*** DATA TO USE Section Begins ***

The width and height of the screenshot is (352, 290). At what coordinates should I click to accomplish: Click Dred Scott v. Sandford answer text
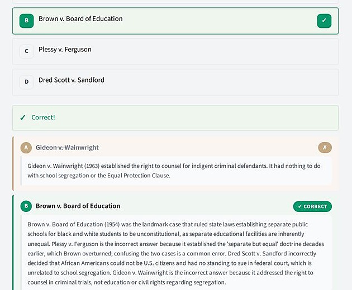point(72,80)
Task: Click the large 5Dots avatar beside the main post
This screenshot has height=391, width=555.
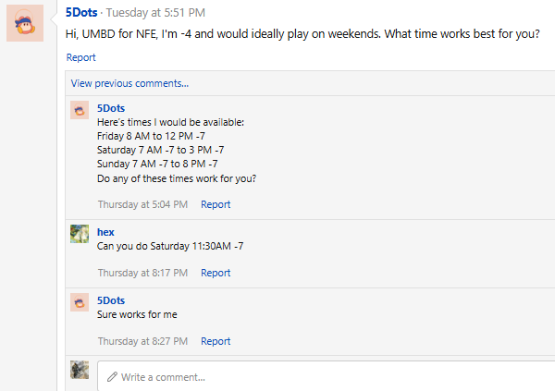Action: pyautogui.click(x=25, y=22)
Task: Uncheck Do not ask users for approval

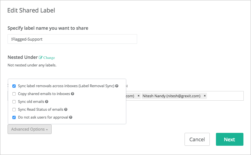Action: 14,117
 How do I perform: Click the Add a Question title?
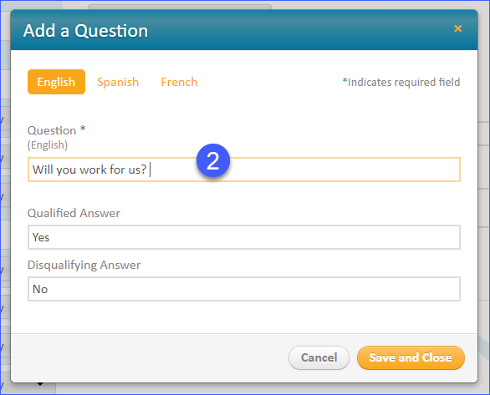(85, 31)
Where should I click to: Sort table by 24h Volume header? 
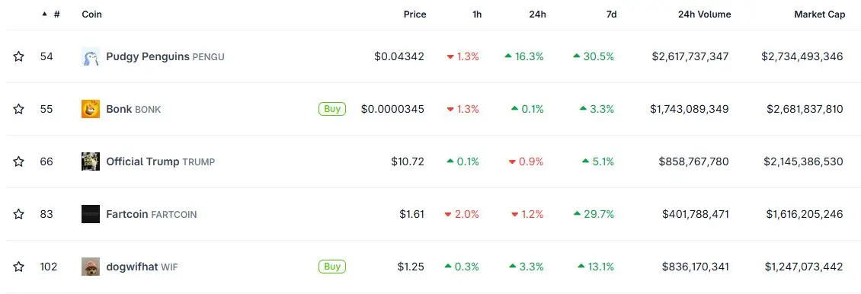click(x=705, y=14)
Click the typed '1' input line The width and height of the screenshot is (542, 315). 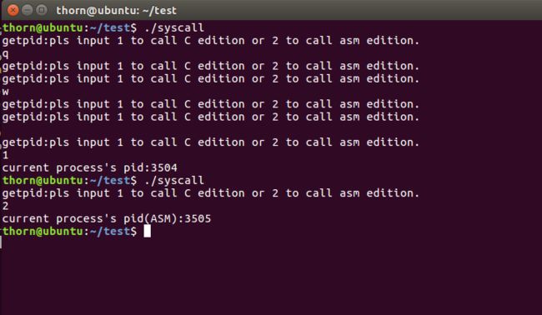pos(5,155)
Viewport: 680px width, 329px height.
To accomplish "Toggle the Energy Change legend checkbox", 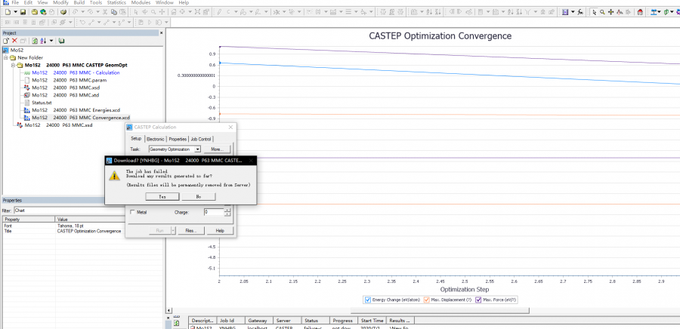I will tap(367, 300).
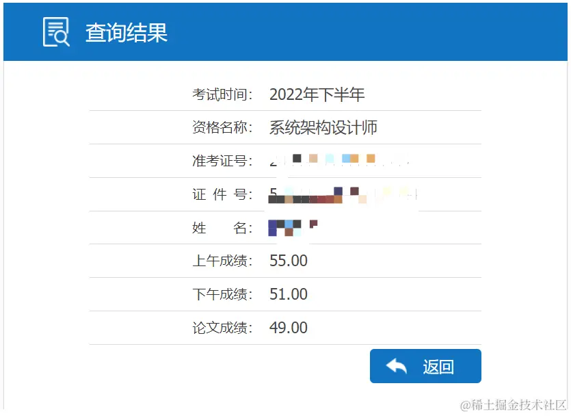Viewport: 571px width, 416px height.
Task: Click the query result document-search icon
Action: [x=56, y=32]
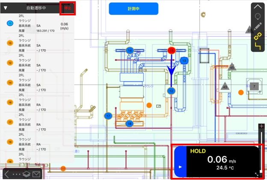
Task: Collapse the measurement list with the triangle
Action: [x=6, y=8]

*** DATA TO USE Section Ends ***

» **WHAT TO DO**
Write out, exactly, the lines of the material from the very first through the line containing "Task: Click the large", and leave out every picture.

» **TASK OUTPUT**
The width and height of the screenshot is (352, 290). At what coordinates should I click to accomplish: Click Dred Scott v. Sandford answer text
point(72,80)
Task: Click the large 5Dots avatar beside the main post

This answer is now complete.